2. The preparation process of the desulfurization amine liquid purification resin according to claim 1, characterized in that: the dosage of the macroporous pore-foaming agent in the step one is generally 20-200% of the mass percent of the monomer, preferably 50-100%.

3. The preparation process of the desulfurization amine liquid purification resin according to claim 1, characterized in that: the percentage of divinylbenzene in the monomer mixture in the third step is generally 2 to 20%, preferably 4 to 10%.

4. The preparation process of the desulfurization amine liquid purification resin according to claim 1, characterized in that: in the fifth step, strong alkali I-type aminated by trimethylamine or strong alkali II-type aminated by dimethylethanolamine can be selected, and strong alkali II-type aminated by dimethylethanolamine is preferred.

5. The preparation process of the desulfurization amine liquid purification resin according to claim 1, characterized in that: in the polymerization process of the polymer in the first step, a skeleton with a uniformly distributed large pore channel spongy structure is formed under the action of a large pore-foaming agent, and the average pore diameter of the large pore channel is 600-1600 nm.

6. The preparation process of the desulfurization amine liquid purification resin according to claim 1, characterized in that: the cross-linking agent in the first step is a free radical polymerization monomer with two or more double bonds, and can be one or more of divinylbenzene, trivinylbenzene, triallyl isocyanate and diallyl diethylene glycol ether in any combination.

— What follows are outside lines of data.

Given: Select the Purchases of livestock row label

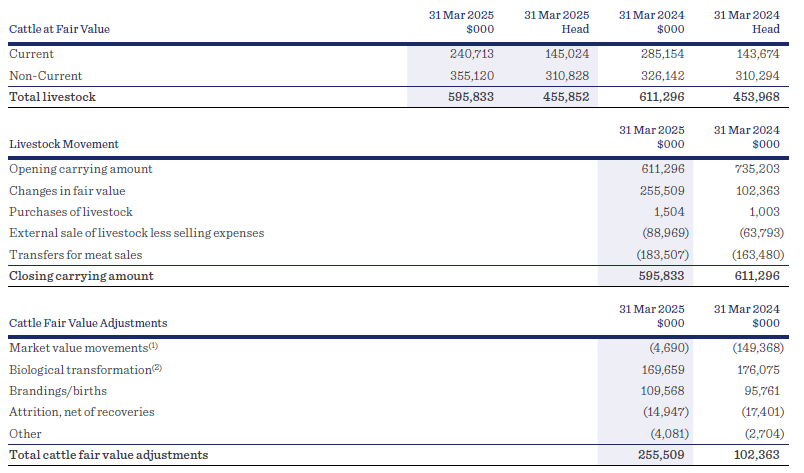Looking at the screenshot, I should coord(71,212).
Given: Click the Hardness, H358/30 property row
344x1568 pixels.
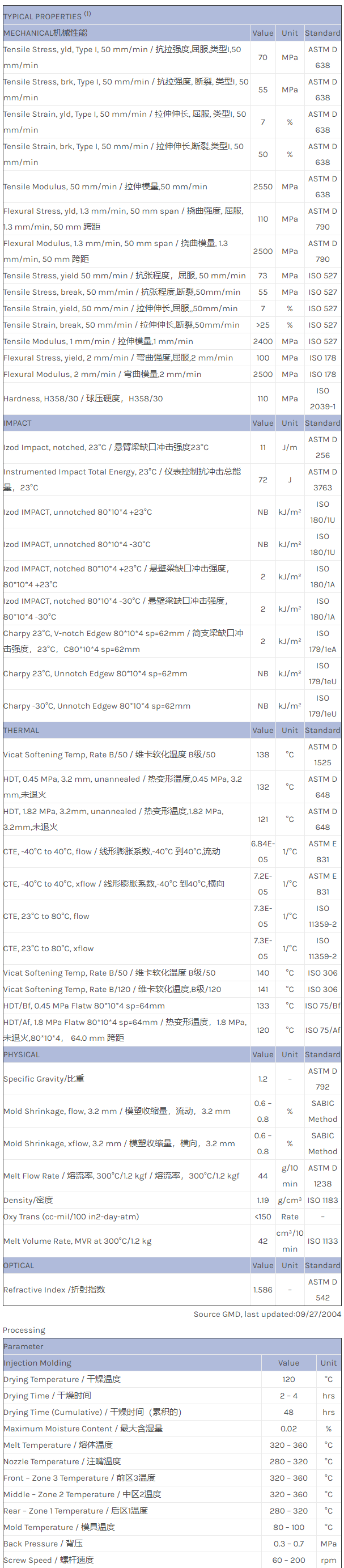Looking at the screenshot, I should click(x=83, y=399).
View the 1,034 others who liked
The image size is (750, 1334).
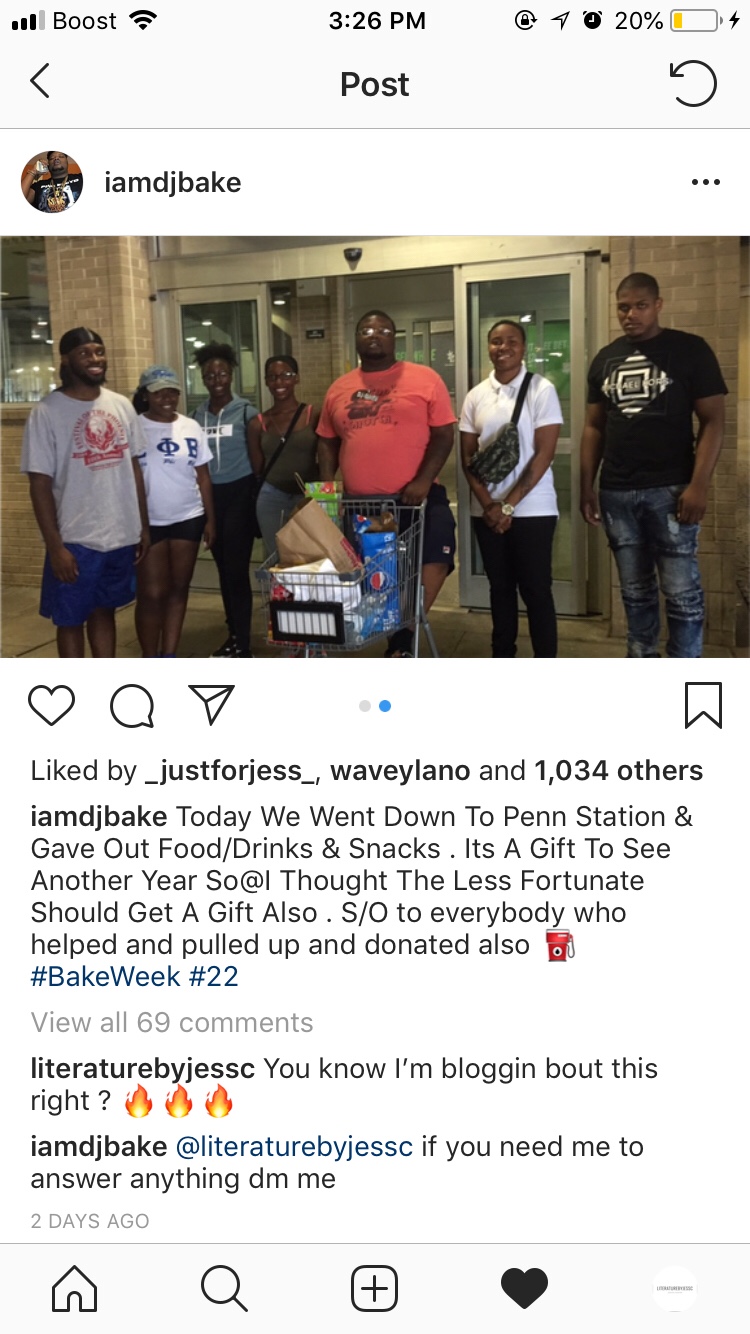[619, 771]
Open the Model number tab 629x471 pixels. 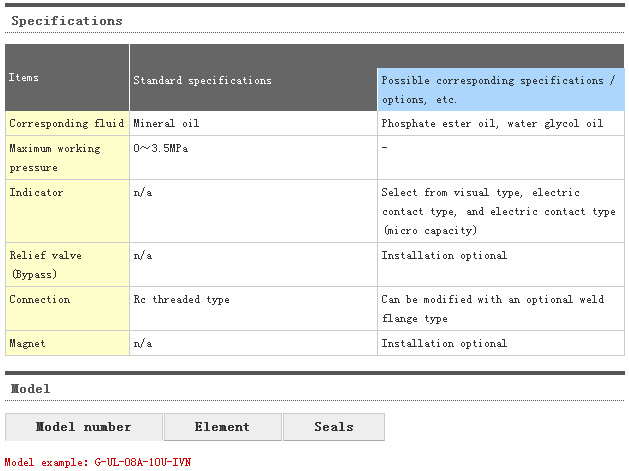tap(83, 427)
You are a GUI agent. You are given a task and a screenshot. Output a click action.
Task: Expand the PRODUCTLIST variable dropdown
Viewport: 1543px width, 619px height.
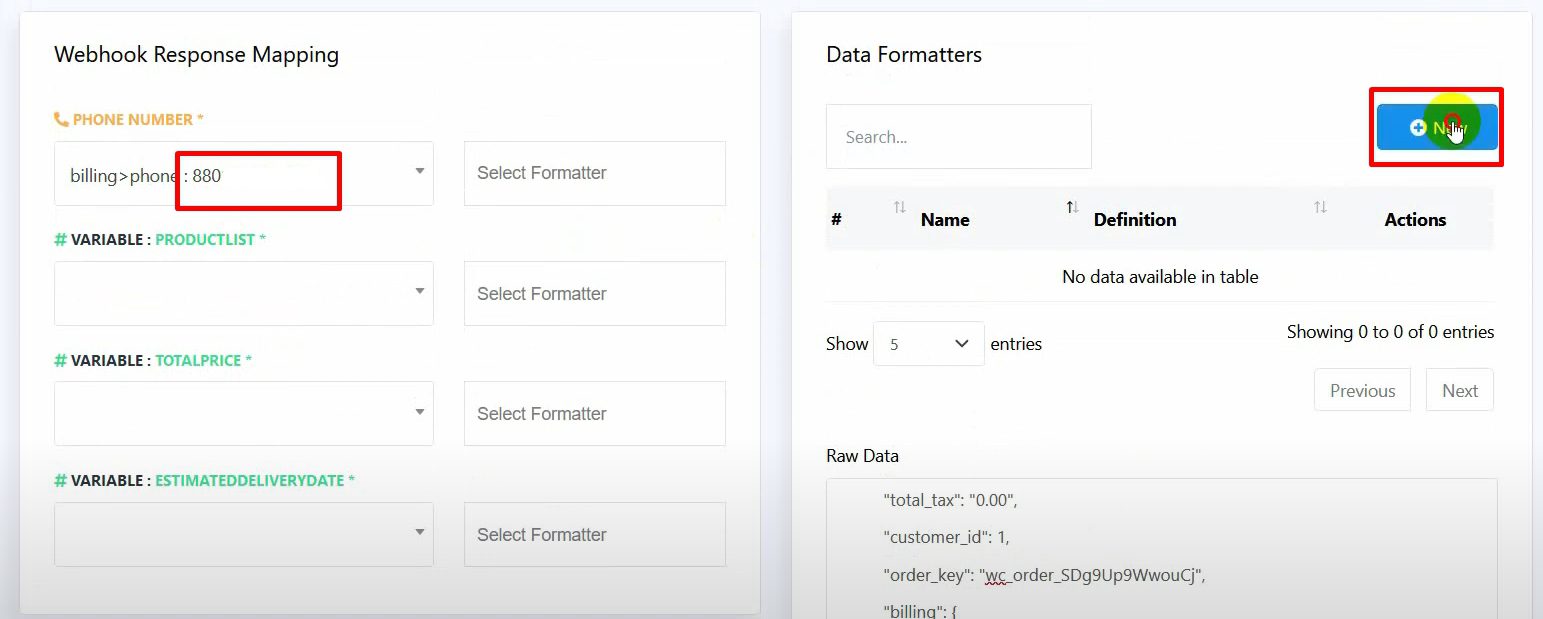click(x=420, y=292)

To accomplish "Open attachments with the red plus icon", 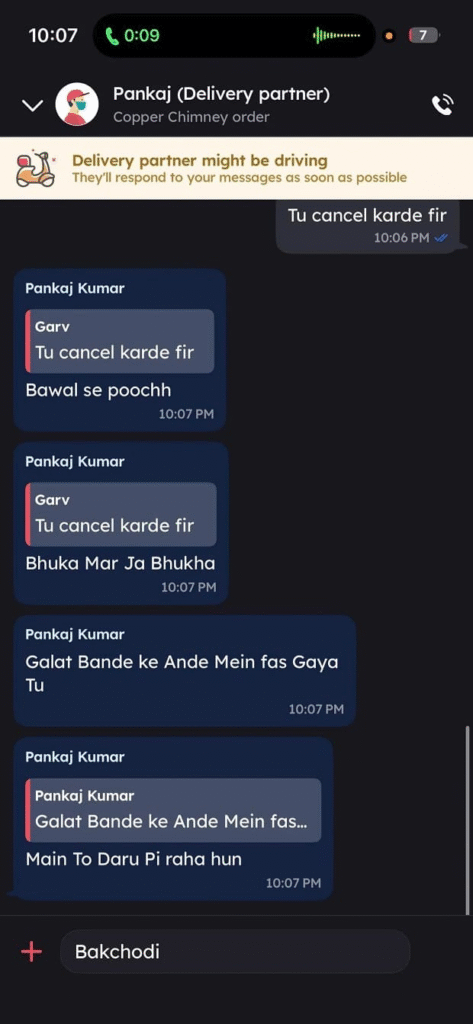I will pos(31,952).
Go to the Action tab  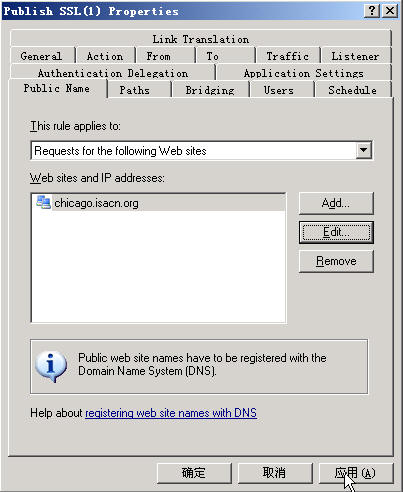[x=105, y=56]
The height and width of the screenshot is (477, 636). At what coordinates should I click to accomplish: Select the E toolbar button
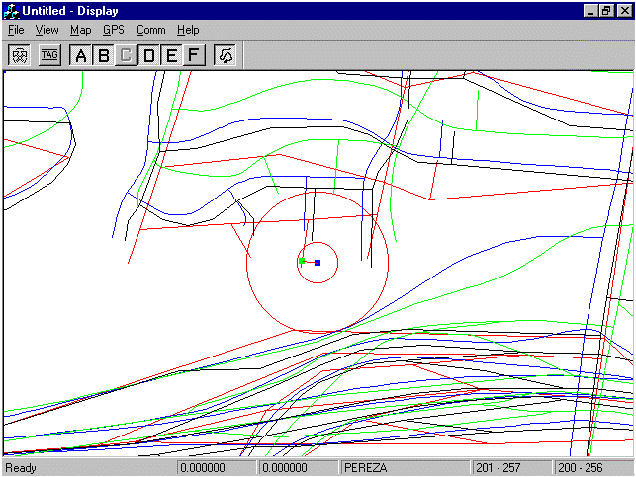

7. The preparation process of the desulfurization amine liquid purification resin according to claim 1, characterized in that: the initiator in the first step is a free radical polymerization initiator which comprises peroxides, azos, disulfides, redox initiators, bifunctional and polyfunctional groups, and macromolecules.

8. The process for preparing desulfurization amine liquid purification resin according to claim 7, wherein: the peroxide radical polymerization initiator comprises one or more of benzoyl peroxide, tert-amyl peroxybenzoate, diisobutyl peroxydicarbonate, dicyclohexyl peroxydicarbonate and diester peroxydicarbonate in any combination.

9. The process for preparing desulfurization amine liquid purification resin according to claim 7, wherein: the azo free radical polymerization initiator comprises one or more of azodiisobutyronitrile, azodiisovaleronitrile and azodiisobutyrate methyl ester in any combination.

10. The preparation process of the desulfurization amine liquid purification resin according to claim 1, characterized in that: the macroporous pore-forming agent in the first step can be one or more of toluene, C6-C18 alkane, C4-C8 alcohols and esters thereof, linear polystyrene, polymethyl acrylate and other polymers.